Provided data:
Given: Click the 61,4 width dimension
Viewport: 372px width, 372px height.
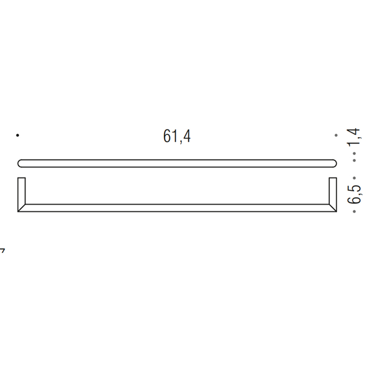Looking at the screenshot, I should pyautogui.click(x=177, y=137).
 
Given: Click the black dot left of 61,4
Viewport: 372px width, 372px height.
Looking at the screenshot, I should pyautogui.click(x=18, y=136).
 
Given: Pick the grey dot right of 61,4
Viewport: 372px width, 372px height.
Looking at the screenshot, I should pyautogui.click(x=336, y=136).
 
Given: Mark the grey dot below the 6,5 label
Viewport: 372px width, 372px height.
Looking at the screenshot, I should pyautogui.click(x=355, y=212).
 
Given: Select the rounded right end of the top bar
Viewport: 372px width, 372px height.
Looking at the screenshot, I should pyautogui.click(x=334, y=163).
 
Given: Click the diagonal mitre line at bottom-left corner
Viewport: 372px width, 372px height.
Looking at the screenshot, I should pyautogui.click(x=22, y=208).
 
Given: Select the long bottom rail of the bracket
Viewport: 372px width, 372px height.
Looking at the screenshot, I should pyautogui.click(x=177, y=208).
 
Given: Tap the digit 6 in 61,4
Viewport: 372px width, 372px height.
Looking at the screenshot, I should pyautogui.click(x=167, y=137).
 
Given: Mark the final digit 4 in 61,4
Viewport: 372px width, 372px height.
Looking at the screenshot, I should pyautogui.click(x=187, y=137).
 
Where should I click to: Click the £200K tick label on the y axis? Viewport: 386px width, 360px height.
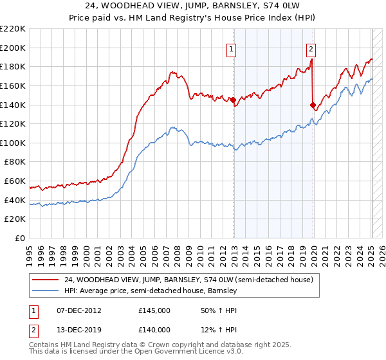point(13,48)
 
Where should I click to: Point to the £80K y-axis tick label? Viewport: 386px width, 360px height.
point(15,162)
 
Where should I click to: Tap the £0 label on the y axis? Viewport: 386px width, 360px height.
point(21,239)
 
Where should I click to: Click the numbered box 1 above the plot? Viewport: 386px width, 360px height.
point(230,48)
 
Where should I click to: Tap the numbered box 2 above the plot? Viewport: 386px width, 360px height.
point(311,48)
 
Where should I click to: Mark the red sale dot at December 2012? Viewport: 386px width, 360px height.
point(233,100)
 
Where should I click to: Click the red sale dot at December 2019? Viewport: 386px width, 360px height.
point(313,105)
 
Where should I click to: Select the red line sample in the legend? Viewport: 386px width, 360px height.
point(46,280)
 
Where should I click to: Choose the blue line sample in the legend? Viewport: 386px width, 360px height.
point(46,291)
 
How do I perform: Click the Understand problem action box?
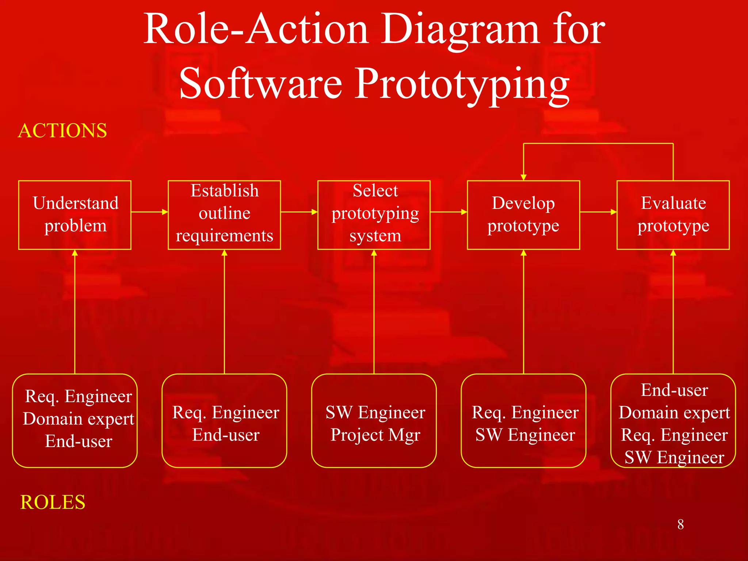pyautogui.click(x=75, y=215)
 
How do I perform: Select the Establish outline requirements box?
pyautogui.click(x=224, y=215)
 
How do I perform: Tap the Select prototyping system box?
pyautogui.click(x=374, y=215)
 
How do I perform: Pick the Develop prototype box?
pyautogui.click(x=523, y=215)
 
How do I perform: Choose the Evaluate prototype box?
pyautogui.click(x=673, y=215)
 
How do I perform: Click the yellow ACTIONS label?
pyautogui.click(x=62, y=131)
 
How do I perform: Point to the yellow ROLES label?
pyautogui.click(x=53, y=502)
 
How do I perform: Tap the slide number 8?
pyautogui.click(x=680, y=524)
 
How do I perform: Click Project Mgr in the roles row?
pyautogui.click(x=375, y=435)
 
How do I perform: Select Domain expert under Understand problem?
pyautogui.click(x=79, y=419)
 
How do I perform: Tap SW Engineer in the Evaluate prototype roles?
pyautogui.click(x=674, y=457)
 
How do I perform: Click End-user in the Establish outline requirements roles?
pyautogui.click(x=226, y=435)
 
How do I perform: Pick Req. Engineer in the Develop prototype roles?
pyautogui.click(x=525, y=413)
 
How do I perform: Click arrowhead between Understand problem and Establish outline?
pyautogui.click(x=165, y=212)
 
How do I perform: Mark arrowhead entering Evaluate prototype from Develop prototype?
pyautogui.click(x=614, y=212)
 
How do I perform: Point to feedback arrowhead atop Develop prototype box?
pyautogui.click(x=523, y=178)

Given exercise: Reproduce every one of the entries above word for word, omitting the pictures.

Complete answer:
Given: Click the 61,4 width dimension
Viewport: 372px width, 372px height.
Looking at the screenshot, I should pyautogui.click(x=177, y=137).
 
Given: Click the black dot left of 61,4
Viewport: 372px width, 372px height.
Looking at the screenshot, I should pyautogui.click(x=18, y=136).
 
Given: Pick the grey dot right of 61,4
Viewport: 372px width, 372px height.
Looking at the screenshot, I should pyautogui.click(x=336, y=136).
 
Given: Mark the grey dot below the 6,5 label
Viewport: 372px width, 372px height.
Looking at the screenshot, I should pyautogui.click(x=355, y=212).
 
Given: Select the rounded right end of the top bar
Viewport: 372px width, 372px height.
Looking at the screenshot, I should pyautogui.click(x=334, y=163).
 
Given: Click the diagonal mitre line at bottom-left corner
Viewport: 372px width, 372px height.
Looking at the screenshot, I should pyautogui.click(x=22, y=208).
 
Given: Select the long bottom rail of the bracket
Viewport: 372px width, 372px height.
Looking at the screenshot, I should pyautogui.click(x=177, y=208).
 
Given: Tap the digit 6 in 61,4
Viewport: 372px width, 372px height.
Looking at the screenshot, I should pyautogui.click(x=167, y=137).
 
Given: Mark the final digit 4 in 61,4
Viewport: 372px width, 372px height.
Looking at the screenshot, I should pyautogui.click(x=187, y=137).
 
Where should I click to: Click the £200K tick label on the y axis? Viewport: 386px width, 360px height.
point(13,48)
 
Where should I click to: Point to the £80K y-axis tick label? Viewport: 386px width, 360px height.
point(15,162)
 
Where should I click to: Tap the £0 label on the y axis? Viewport: 386px width, 360px height.
point(21,239)
 
Where should I click to: Click the numbered box 1 above the plot? Viewport: 386px width, 360px height.
point(230,48)
 
Where should I click to: Tap the numbered box 2 above the plot? Viewport: 386px width, 360px height.
point(311,48)
 
Where should I click to: Mark the red sale dot at December 2012? Viewport: 386px width, 360px height.
point(233,100)
 
Where should I click to: Click the red sale dot at December 2019? Viewport: 386px width, 360px height.
point(313,105)
 
Where should I click to: Select the red line sample in the legend? Viewport: 386px width, 360px height.
point(46,280)
 
Where should I click to: Choose the blue line sample in the legend? Viewport: 386px width, 360px height.
point(46,291)
 
How do I perform: Click the Understand problem action box?
pyautogui.click(x=75, y=215)
 
How do I perform: Select the Establish outline requirements box?
pyautogui.click(x=224, y=215)
 
How do I perform: Tap the Select prototyping system box?
pyautogui.click(x=374, y=215)
 
How do I perform: Pick the Develop prototype box?
pyautogui.click(x=523, y=215)
 
How do I perform: Choose the Evaluate prototype box?
pyautogui.click(x=673, y=215)
 
How do I perform: Click the yellow ACTIONS label?
pyautogui.click(x=62, y=131)
 
How do I perform: Point to the yellow ROLES label?
pyautogui.click(x=53, y=502)
 
How do I perform: Tap the slide number 8?
pyautogui.click(x=680, y=524)
 
How do I perform: Click Project Mgr in the roles row?
pyautogui.click(x=375, y=435)
 
How do I perform: Select Domain expert under Understand problem?
pyautogui.click(x=79, y=419)
 
How do I perform: Tap SW Engineer in the Evaluate prototype roles?
pyautogui.click(x=674, y=457)
 
How do I perform: Click End-user in the Establish outline requirements roles?
pyautogui.click(x=226, y=435)
 
How do I perform: Pick Req. Engineer in the Develop prototype roles?
pyautogui.click(x=525, y=413)
 
How do I perform: Click arrowhead between Understand problem and Establish outline?
pyautogui.click(x=165, y=212)
 
How do I perform: Mark arrowhead entering Evaluate prototype from Develop prototype?
pyautogui.click(x=614, y=212)
 
How do I perform: Point to feedback arrowhead atop Develop prototype box?
pyautogui.click(x=523, y=178)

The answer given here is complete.